When you find yourself in a situation as perilous as that of the Parti Québécois, you have to hold on to something. Thus Paul St-Pierre Plamondon welcomed the election of Pierre Poilievre as leader of the Conservative Party of Canada as good news for the sovereignist cause.
“I think it will exacerbate certain thoughts about our future,” explained the PQ leader. In his eyes, the libertarian vision of Mr. Poilievre and his unconditional support for the oil industry are simply irreconcilable with the values and interests of Quebec.
It is true that, during the race, the positions of the new Conservative leader startled many, whether it was his enthusiasm for cryptocurrency, his attacks on the Governor of the Bank of Canada or, more generally, his anti-statism in the poles apart from the ideals of the Quiet Revolution. In short, he has all the qualities of the perfect scarecrow.
It feels like rewatching an old movie.
When Stephen Harper became Prime Minister in 2006, it was also said that his arrival would be a real tonic for the independence project, already reinvigorated by the sponsorship scandal. His so-called “open federalism” would not be deceived for long. This dinosaur was finally going to make Quebecers understand that they had to leave this country as soon as possible.

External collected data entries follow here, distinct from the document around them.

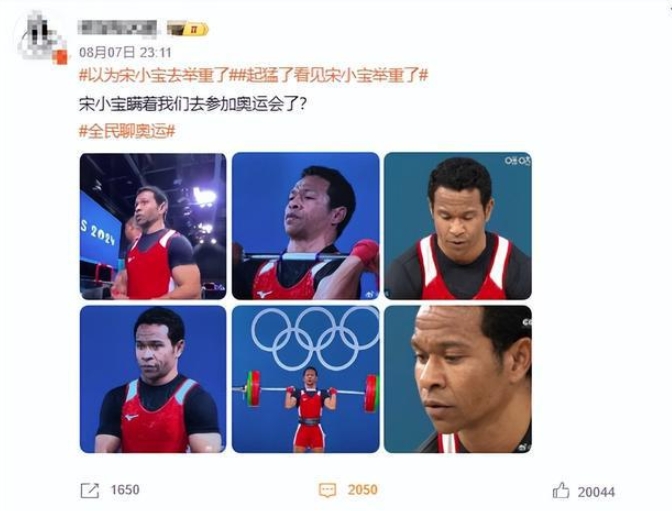The image size is (672, 511).
Task: Open hashtag 起猛了看见宋小宝举重了
Action: [x=331, y=76]
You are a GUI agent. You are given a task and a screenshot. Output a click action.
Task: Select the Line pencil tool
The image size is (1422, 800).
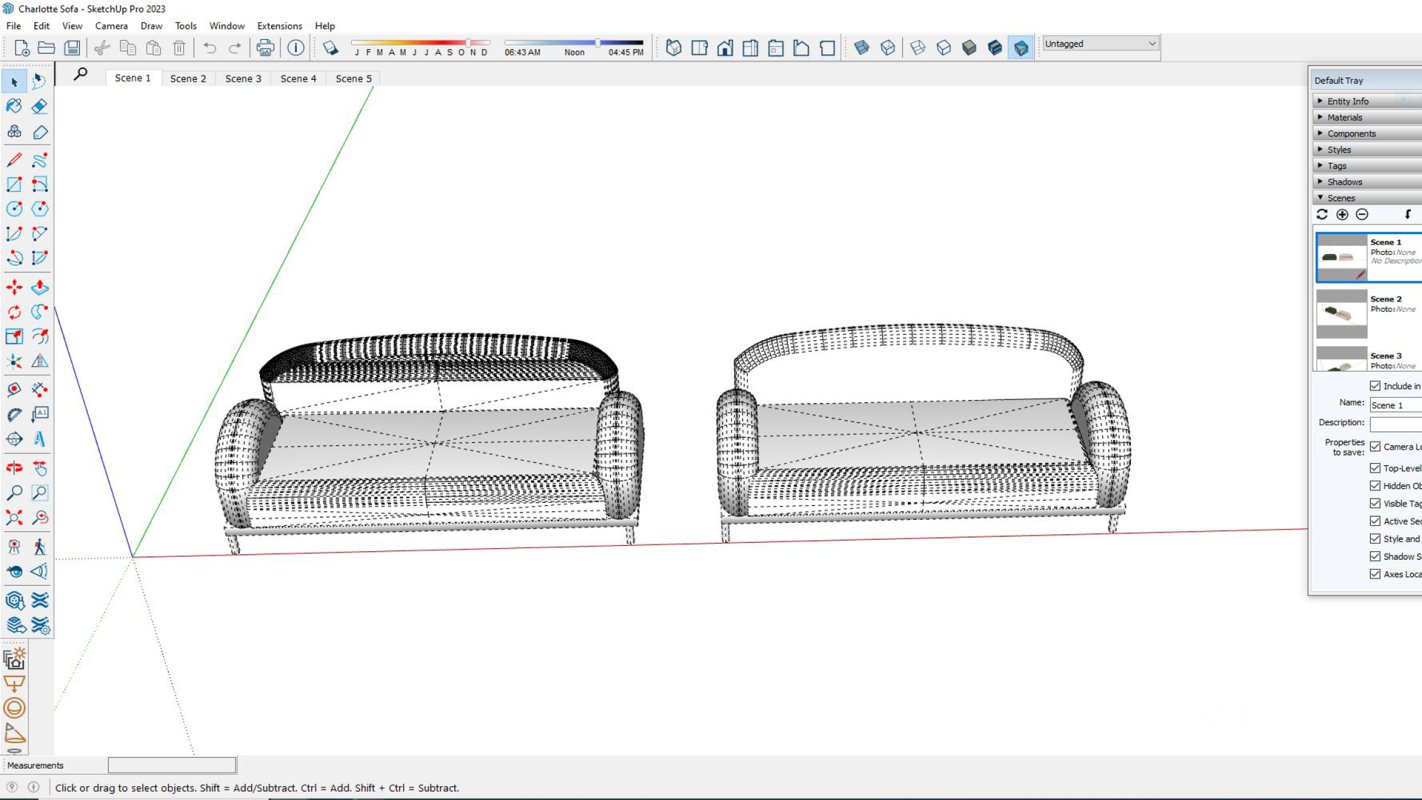click(14, 160)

None of this happened. Not only has the sovereigntist movement not progressed, but it has even regressed. Between the arrival of Mr. Harper and his departure in 2015, the Yes vote went from 50% to 40% in the polls. The ephemeral government of Pauline Marois appeared as a simple parenthesis due to the disgust caused by the revolting methods of financing of the PLQ.
In 2014, when Mr. Harper dared to take credit for this setback, sovereigntists cried arrogance. The leader of the Bloc Québécois, Mario Beaulieu, called these claims ridiculous. “I have some news for him; there will be a revival of the sovereignist movement, and he will have to swallow his words, ”predicted Pascal Bérubé. We are still waiting for this revival.

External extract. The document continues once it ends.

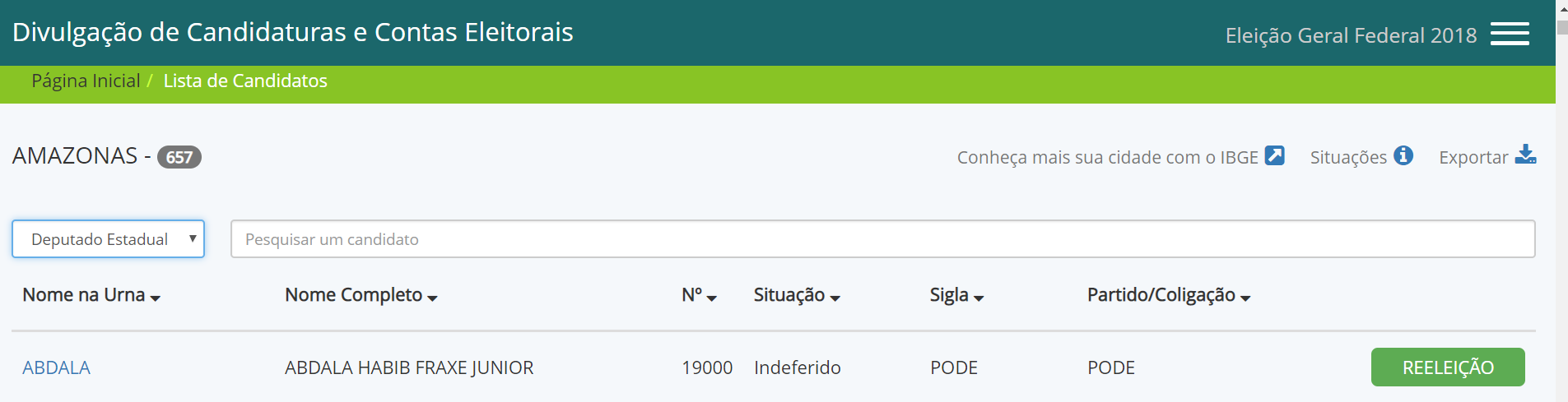Sort by Partido/Coligação column header
This screenshot has width=1568, height=402.
tap(1169, 295)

It is not possible to establish a correlation between the disaffection with sovereignty, which is due to many other factors, and the policies of the Harper government. Moreover, the decline continued after his departure. The fact remains that the announced shock of values did not occur. Although the Conservative Party’s Quebec hopes did not materialize, the public was not as horrified as had been feared (or hoped). Here as elsewhere, social democracy has seen better days.

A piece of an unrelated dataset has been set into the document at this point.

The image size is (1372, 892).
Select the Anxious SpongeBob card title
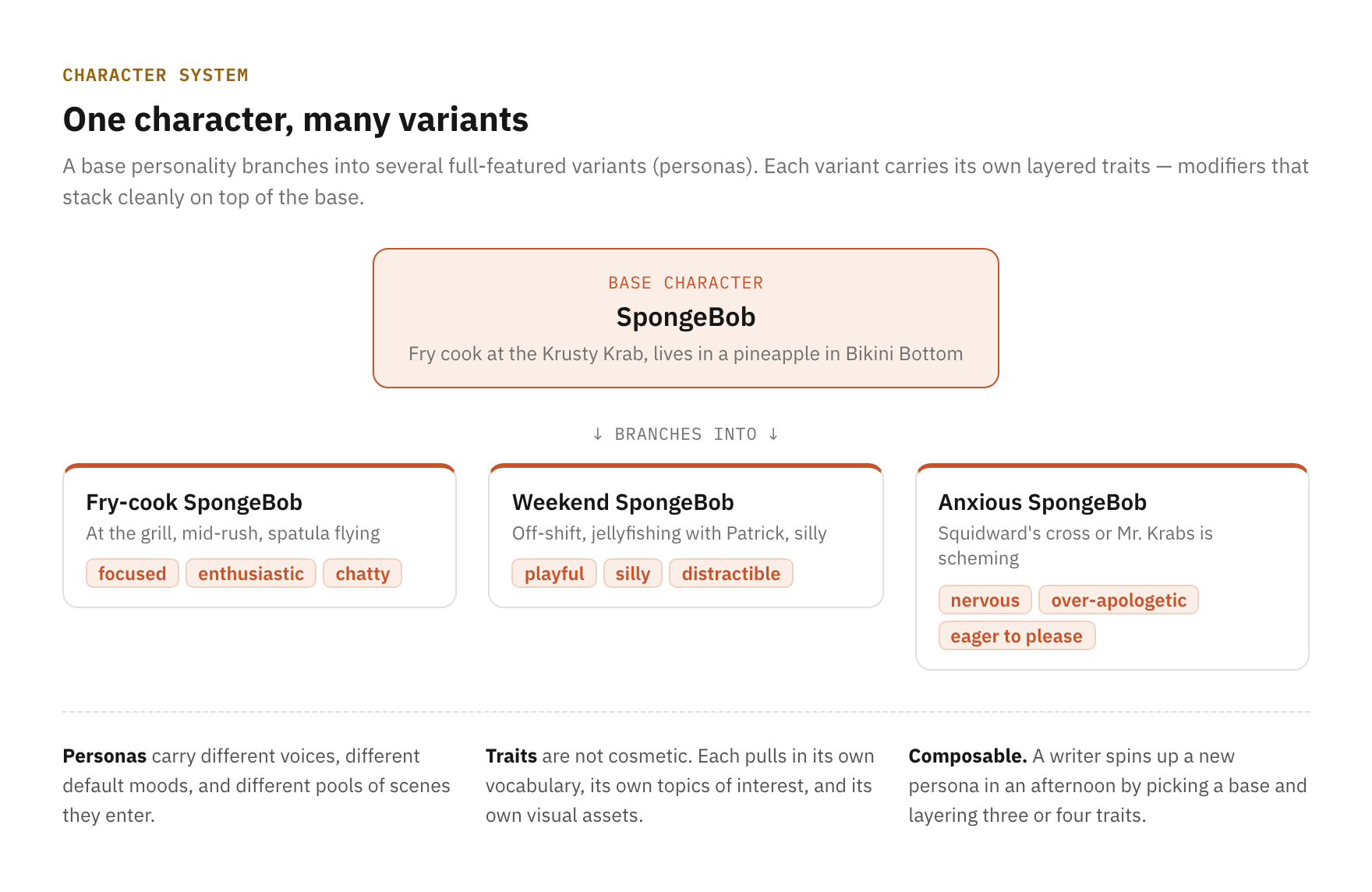click(1042, 502)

However, we cannot say that the status of Quebec in the federation improved much during the Harper years. The motion passed in the House of Commons to recognize the existence of a Quebec nation “within a united Canada” was only symbolic; no new powers were transferred; and Québec’s representation at UNESCO is limited to one seat within the Canadian delegation.
Some initiatives of the Harper government have caused real irritation, such as the destruction of the gun registry or the strengthening of penalties for young offenders. His spats with Jean Charest over climate change were also frequent, but he generally refrained from encroaching on Quebec’s jurisdictions.
On a daily basis, many Quebecers already have the impression of living in a country distinct from Canada. Mr. Harper understood very well that they were prepared to maintain the federal link as long as they felt they were treated with a modicum of respect and that the rest of the country did not interfere too much in their affairs.
To hear his victory speech last Saturday, this is also the attitude that Pierre Poilievre intends to adopt. We must recognize its formidable efficiency. His marks of affection for the French language and of respect for the “Quebec nation” seemed very sincere. Discovering in his wife of Venezuelan origin a “little girl from Pointe-aux-Trembles” could only be a pleasant surprise.
Obviously, François Legault was not sure how he should welcome the new Conservative leader. The character appeared too disturbing during the race for the head of the CAQ to openly rejoice in his arrival and he was careful not to join his crusade against the wokebut he has to hope Eric Duhaime is right when he says he believes Mr. Poilievre is open to a transfer of new immigration powers.
Politics is often unpredictable. When Mr. Legault was in opposition, many saw him as a gravedigger of the “Quebec model”, of which he could well become a defender if Mr. Poilievre ever became Prime Minister of Canada. In the end, who will benefit from the scarecrow?